Start Record set
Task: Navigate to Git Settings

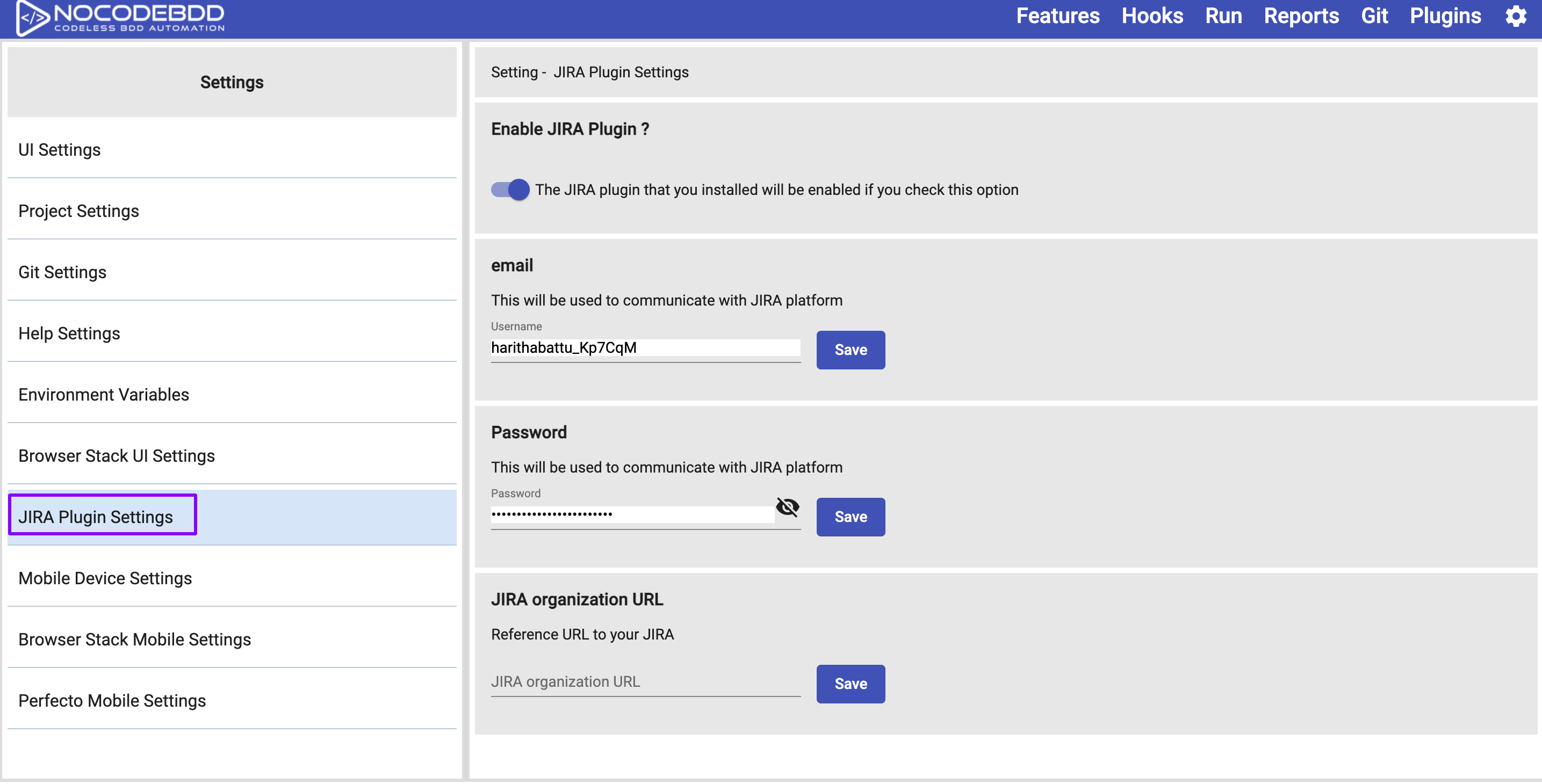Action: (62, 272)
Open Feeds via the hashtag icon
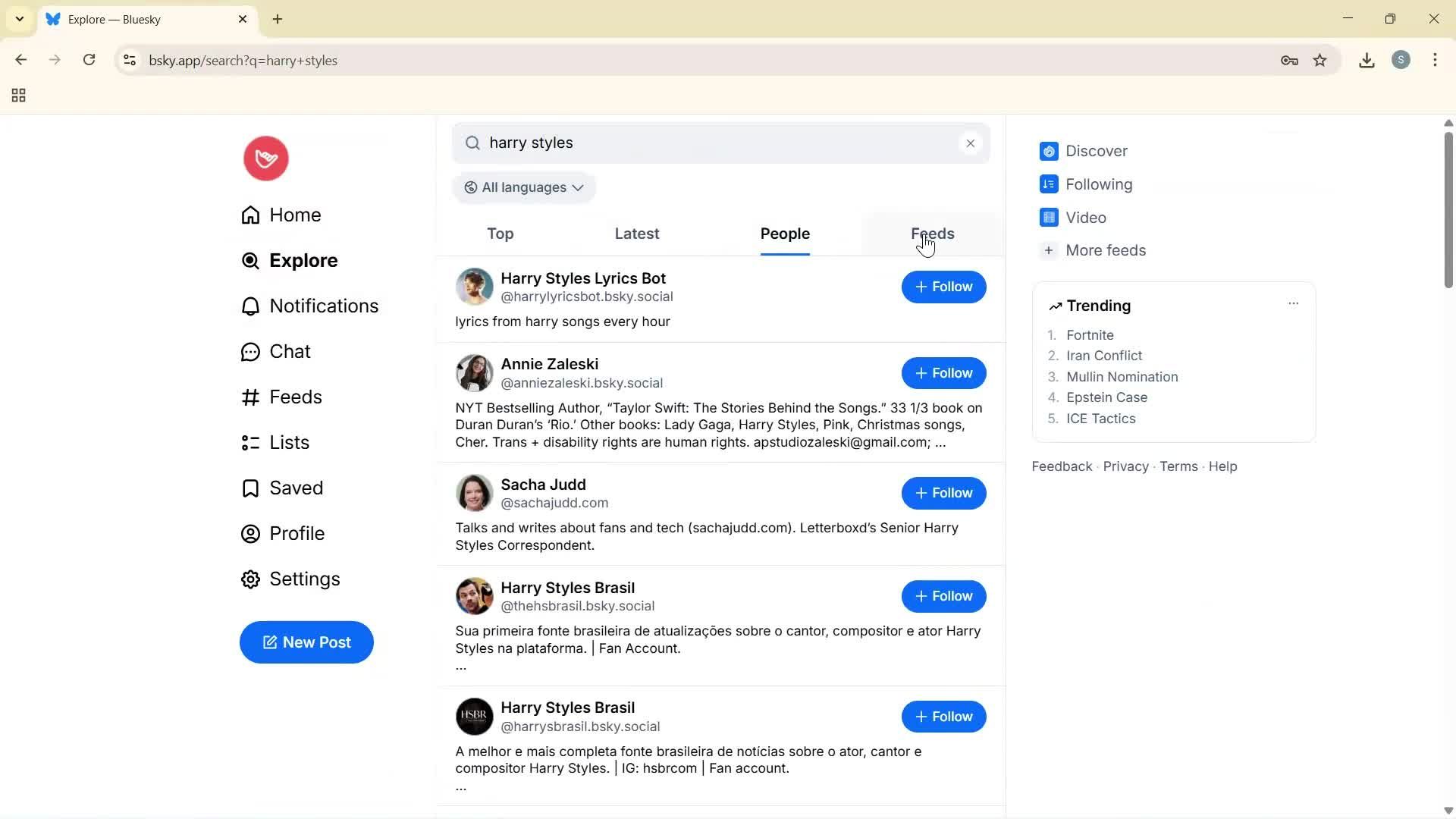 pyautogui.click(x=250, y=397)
End Record set
Start Record set
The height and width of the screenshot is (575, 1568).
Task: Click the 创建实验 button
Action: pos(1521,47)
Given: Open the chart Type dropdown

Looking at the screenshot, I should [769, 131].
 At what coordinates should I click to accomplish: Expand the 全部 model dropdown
End Record set
Start Record set
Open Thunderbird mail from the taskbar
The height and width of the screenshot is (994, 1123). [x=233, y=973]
End Record set
■ **Exercise prompt**
Count the lines in the entries above that contain the word "should". Reply with the number alone.

■ **Written solution**
2